Tolong tulis ulang bagian dokumen sumber di bawah ini, mulai dari "Imbas dari putusan" dan terus sampai "umum Partai Gerindra.", dengan mengganti "pemilihan presiden dan wakil presiden" menjadi "pilpres".

__Dokumen Sumber__:
__________

Di sisi lain, Prabowo bertekad memenangkan kursi kepresidenan pada Pilpres 2024 setelah dua kekalahan berturut-turut dari Jokowi.
Sejumlah nama sempat digadang-gadang menjadi pendampingnya, seperti Menteri BUMN Erick Thohir, namun Prabowo pada akhirnya mengumumkan nama Gibran sebagai wakil presidennya pada Oktober 2023 lalu.
Baca juga:
Beberapa bulan sesudahnya, pasangan Prabowo-Gibran mengantongi sekitar 58 persen suara dalam penghitungan cepat (quick count) tidak resmi yang dilakukan oleh sejumlah lembaga survei independen setelah pemilu usai digelar pada 14 Februari 2024.
"Tiga bulan yang lalu saya itu bukan siapa-siapa, bapak/ibu sekalian. Saya masih dikatain planga-plongo, dikatain Samsul, dikatain takut debat," ujar Gibran dalam pidatonya di Istora Senayan, Jakarta, Rabu (14/02).
"Tapi yang jelas ini berkat dukungan doa bapak/ibu semua, saya dan Pak Prabowo sekarang sudah ada di sini. Saya ucapkan terima kasih yang sebesar-besarnya kepada Pak Prabowo yang sudah memberikan ruang untuk anak-anak muda seperti saya," ujar Gibran kemudian.
Dipilihnya Gibran yang masih berusia 36 tahun tidak lepas dari putusan Mahkamah Konstitusi beberapa hari sebelumnya, yang memberi ruang kepada kepala daerah di bawah usia 40 tahun untuk dapat menjadi capres dan cawapres.
Ketua hakim MK saat itu adalah Anwar Usman—paman Gibran, sekaligus saudara ipar Jokowi.
Imbas dari putusan ini, Anwar Usman dinyatakan bersalah atas pelanggaran etika karena konflik kepentingan ketika memimpin kasus tersebut, namun putusan tersebut tetap berlaku.
Baca juga:
Gibran pun melenggang maju dalam pemilihan presiden dan wakil presiden Februari lalu, mendampingi Prabowo Subianto—ketua umum Partai Gerindra.
Tak sedikit orang yang menyayangkan langkah Gibran, termasuk pendukung PDI-P di Solo, Joni Wahyudi.
Sebagai salah satu relawan pendukung Gibran saat maju sebagai calon wali kota Solo pada 2020, Joni mengaku mati-matian mendukung Gibran. Pasalnya, kala itu Gibran diusung oleh PDI-P.
“Saya kecewa dengan keputusan Gibran itu. Otomatis saya mendukung Pak Ganjar [Pranowo], tidak Gibran karena saya tegak lurus dengan PDI-P biarpun tidak mendapat apa-apa tapi kita tegak lurus,” ucapnya.
Ganjar Pranowo adalah calon presiden yang diusung PDI-P pada pilpres lalu.

__________

__Data Tersedia__:
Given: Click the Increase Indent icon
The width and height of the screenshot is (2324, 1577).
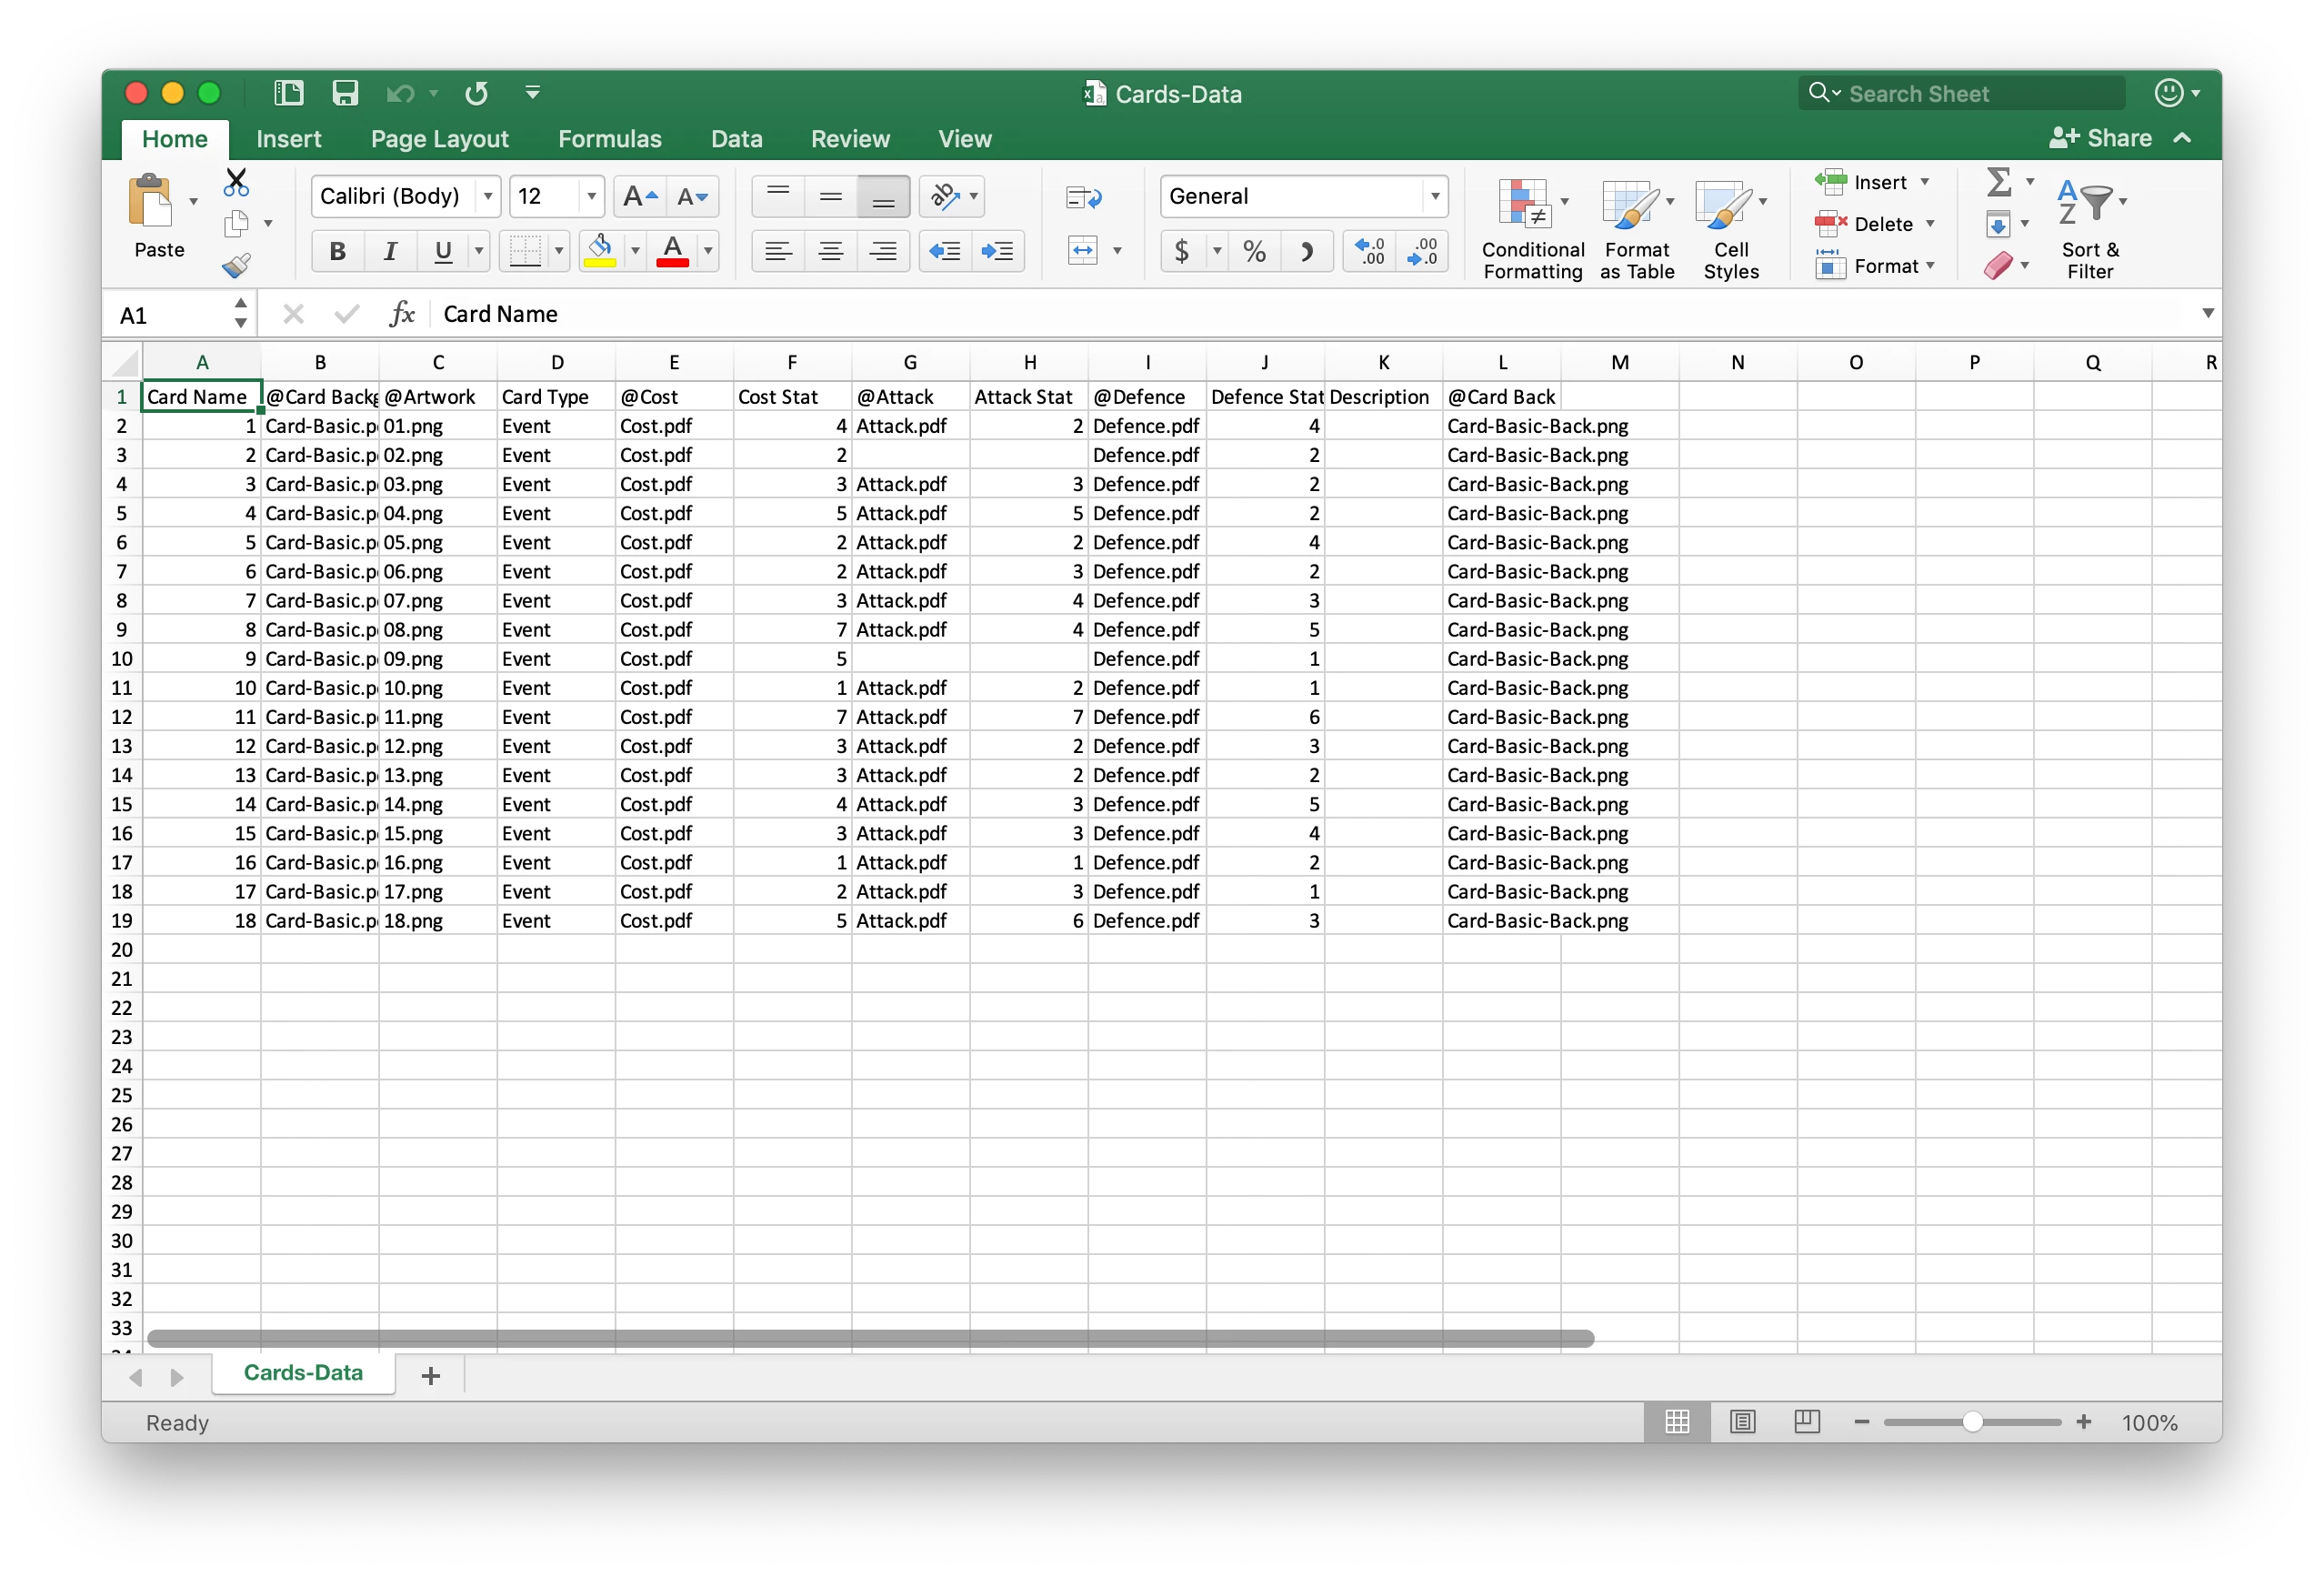Looking at the screenshot, I should [x=997, y=251].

__________

__Jawaban Akhir__:
Imbas dari putusan ini, Anwar Usman dinyatakan bersalah atas pelanggaran etika karena konflik kepentingan ketika memimpin kasus tersebut, namun putusan tersebut tetap berlaku.
Baca juga:
Gibran pun melenggang maju dalam pilpres Februari lalu, mendampingi Prabowo Subianto—ketua umum Partai Gerindra.